Right outside of Grand Central with the Lincoln Building in the background.


----------



## SkiDork (Oct 4, 2010)

hands down the best shot is looking up at the flag on top of the brooklyn bridge.


----------



## ctenidae (Oct 4, 2010)

bvibert said:


> Just a wild guess... on the corner of East 42nd and Vanderbilt?? :dunce:
> 
> 
> Right outside of Grand Central with the Lincoln Building in the background.








:beer:


----------



## bvibert (Oct 4, 2010)

ctenidae said:


> :beer:



I see what you did there...


----------



## billski (Oct 4, 2010)

Nice photos - excellent framing, composition and color balance.  Makes them very interesting to look at.


----------



## legalskier (Oct 4, 2010)

Nice pics!
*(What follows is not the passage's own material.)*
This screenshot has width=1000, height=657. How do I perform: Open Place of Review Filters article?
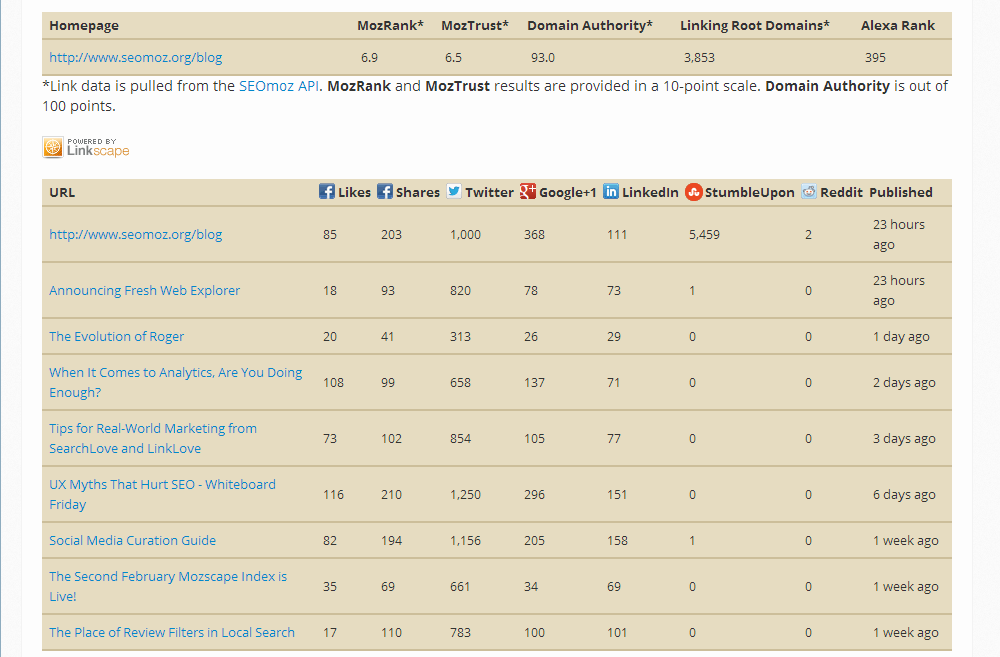[x=172, y=632]
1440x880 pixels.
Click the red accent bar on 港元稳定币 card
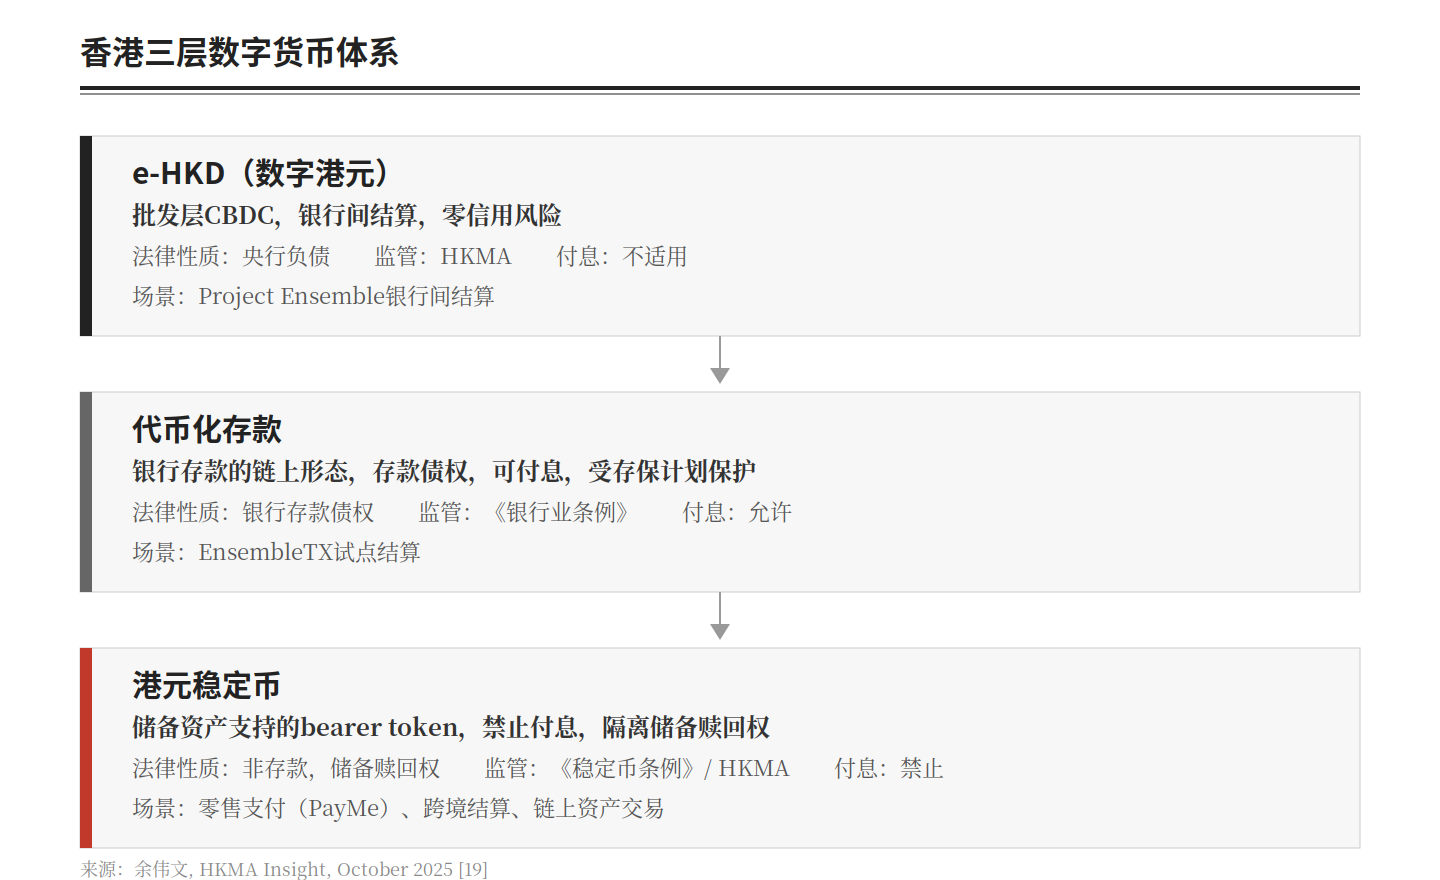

Happy Birthday too! :beer:


----------



## Warp Daddy (Oct 4, 2010)

Nice , liked the shot of the cafe under the bridge or overpass


----------



## severine (Oct 4, 2010)

Thanks! (And Warp! You looked at the album! <3 ) All was not lost--at least I got some more photography practice.


----------



## bigbog (Oct 5, 2010)

..LOL, LOL...and probably passed by so many good looking bikes!  Nice pics sev!
Nothing like attempting to quench one's thirst with a bozo bartender at the helm.


----------



## severine (Oct 5, 2010)

Here's a map of the area we covered: http://www.mapmyrun.com/walk/united-states/ny/new-york/338128624801489966


----------



## Warp Daddy (Oct 5, 2010)

severine said:


> Here's a map of the area we covered: http://www.mapmyrun.com/walk/united-states/ny/new-york/338128624801489966



yeah u DID some walking !    NY is a great city to walk in tho -- we always burn out our sneakers there  

Luv sitting in Washington Park late nite listening to some of the BEST damn musicians i've heard and NOBODY knows THEIR name . My Son and his family lives in the West 80's a block below the park so we get to KNOW how to avoid the tourist traps and enjoy the city  ambiance . One of my favs Cafe Lalo is a little  intimate style "artists cafe"  on West  83rd just north of the theatre district that thrives  late at nite after the performances and has fantastic European fancy desserts.


----------



## Warp Daddy (Oct 5, 2010)

severine said:


> Thanks! (And Warp! You looked at the album! <3 ) All was not lost--at least I got some more photography practice.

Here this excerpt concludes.